Wooyoung duduk di atas batu besar di tepi danau, membiarkan kakinya yang bersisik hijau menggantung di air. Sisik-sisik itu memantulkan cahaya bulan seperti perhiasan yang disebar dengan sembrono. Dia sedang menunggu.
Seperti biasanya.
Dari kedalaman hutan, terdengar suara langkah pelan, lebih seperti bisikan di antara dedaunan. Wooyoung tidak perlu menoleh untuk tahu siapa itu. Bau khas tanah basah bercampur bau logam sudah cukup untuk membuat hatinya berdegup.
“Telat lagi,” kata Wooyoung, suaranya menggantung di udara seperti tali yang siap diputus.
Yeosang muncul dari bayangan pohon-pohon, sosoknya yang tinggi dan ramping tampak mencolok dengan kulitnya yang pucat seperti es dan tanduk hitam melengkung di kedua sisi kepalanya. Dia adalah incubus, makhluk dari neraka yang sering kali dianggap sebagai simbol dosa.
“Tidak bisakah kau sedikit lebih sabar?” balas Yeosang dengan senyum tipis, memperlihatkan taring kecil di ujung bibirnya.
Wooyoung memutar mata. “Sabar itu sifat para duyung tua yang menunggu kekasihnya di laut. Aku tidak ada hubungannya dengan itu.”
Yeosang mendekat, duduk di sebelah Wooyoung. Jarak mereka cukup dekat sehingga Wooyoung bisa merasakan hawa dingin dari tubuh Yeosang, seperti berdiri di depan gua yang gelap.
“Aku sudah bilang, bertemu seperti ini berbahaya,” kata Yeosang dengan suara rendah, seperti rahasia yang tidak ingin dibagi. “Kalau mereka tahu—”
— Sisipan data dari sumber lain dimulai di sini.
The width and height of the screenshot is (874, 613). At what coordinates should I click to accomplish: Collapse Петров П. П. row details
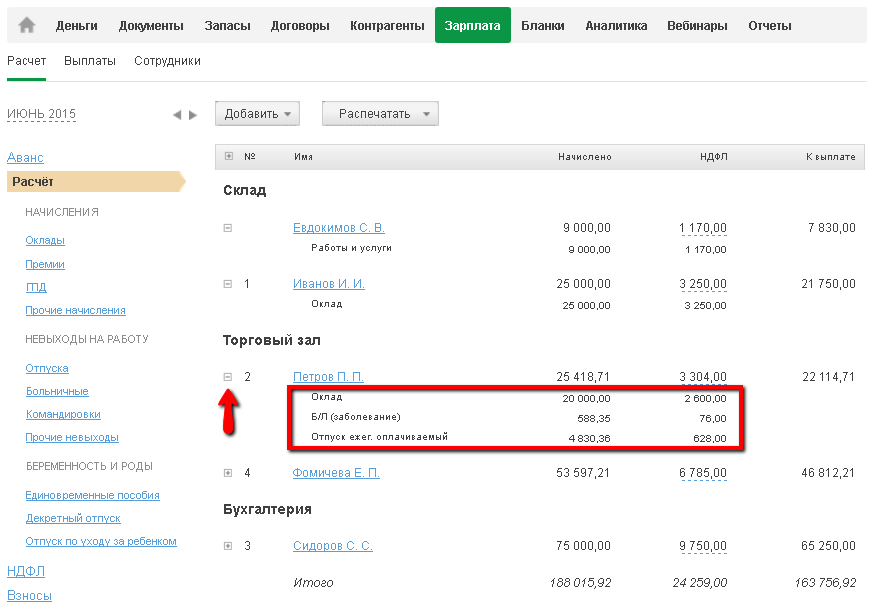228,377
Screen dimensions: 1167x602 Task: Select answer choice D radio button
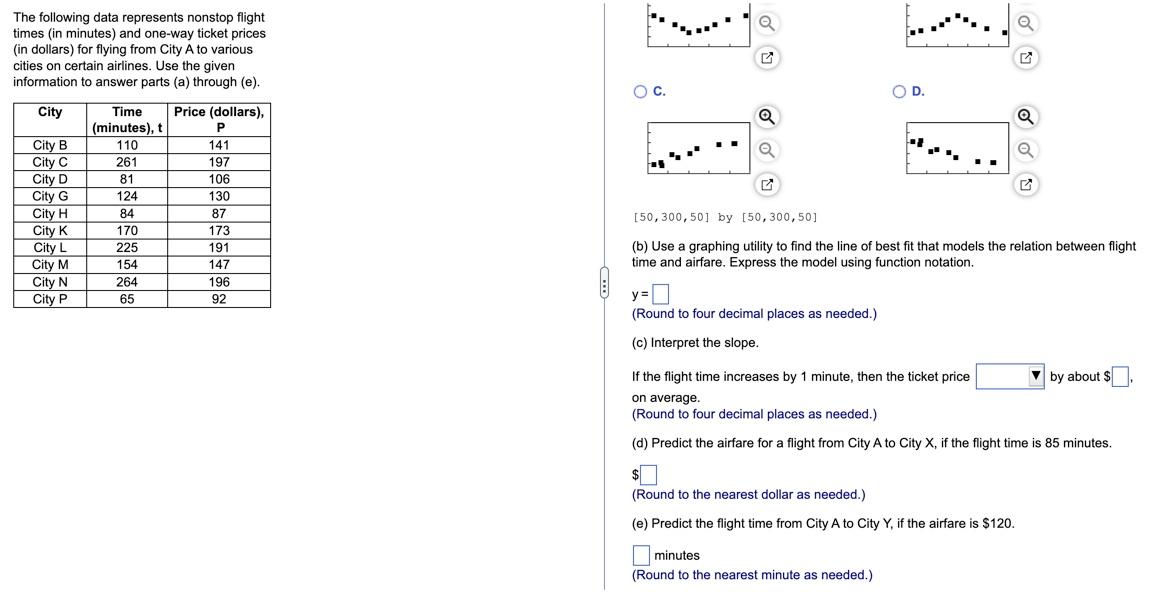click(897, 90)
Wooyoung memotongnya, “Aku tahu risikonya. Kau pikir aku ini siapa? Anak duyung pemula yang baru belajar berenang?” Dia memutar tubuhnya sedikit, menatap Yeosang dengan tatapan penuh perlawanan.
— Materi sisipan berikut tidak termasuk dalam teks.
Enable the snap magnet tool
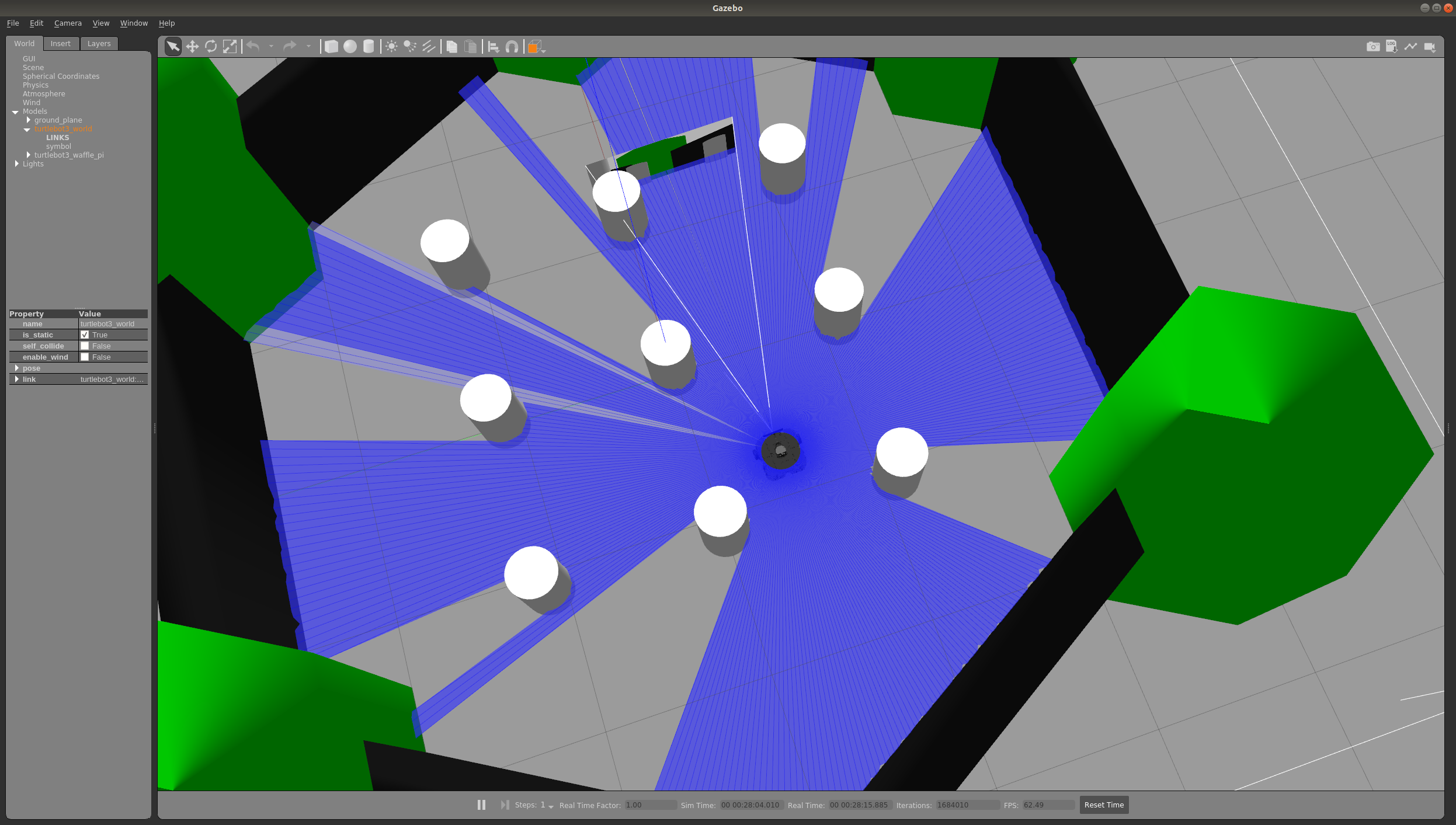1456x825 pixels. (512, 47)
“Tapi risikonya bukan hanya itu, Woo,” kata Yeosang, kali ini suaranya terdengar lebih tegas. “Tubuhku... keberadaanku bisa menyakitimu.”
Wooyoung mendesah, lalu menaruh tangannya di atas tangan Yeosang yang dingin. Sisik hijau di kulitnya bersinar lembut di bawah sentuhan cahaya bulan. “Aku tahu.”
“Itu bisa membunuhmu,” desak Yeosang, matanya menatap langsung ke dalam mata Wooyoung. “Duyung tidak seharusnya dekat dengan makhluk seperti aku. Keberadaanku seperti racun untukmu. Itu—”
“Cukup,” potong Wooyoung, nadanya tajam tapi tidak kasar. “Aku tahu, oke? Aku tahu semua itu. Tapi aku tidak peduli.”
Yeosang terdiam. Dia ingin membalas, ingin mengatakan sesuatu yang bisa membuat Wooyoung menjauh demi keselamatannya sendiri. Tapi dia tahu itu sia-sia. Wooyoung keras kepala. Itu adalah salah satu hal yang membuat Yeosang jatuh cinta padanya sejak awal.
“Kau sangat keras kepala,” gumam Yeosang akhirnya, meski ada senyum kecil di wajahnya.
“Aku lebih suka dibilang penuh semangat,” balas Wooyoung sambil menyeringai.
Yeosang tertawa pelan, tawa yang terdengar seperti langkah lembut di lantai marmer. Tapi tawa itu tidak berlangsung lama. Matanya kembali serius saat dia menatap Wooyoung. “Aku tidak ingin kau terluka.”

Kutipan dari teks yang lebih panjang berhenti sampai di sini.